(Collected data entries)
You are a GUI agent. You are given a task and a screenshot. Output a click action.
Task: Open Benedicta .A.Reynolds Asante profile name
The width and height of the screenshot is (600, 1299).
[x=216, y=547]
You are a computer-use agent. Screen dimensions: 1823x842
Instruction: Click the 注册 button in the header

GOAL OF THE EXERCISE: A full, exact copy of the entries is the required answer.

YOUR SOLUTION:
You are a GUI agent. You are given a task and a screenshot. Output a click action.
Task: Open Benedicta .A.Reynolds Asante profile name
The width and height of the screenshot is (600, 1299).
[x=216, y=547]
You are a computer-use agent. Screen dimensions: 1823x842
Instruction: Click the 注册 button in the header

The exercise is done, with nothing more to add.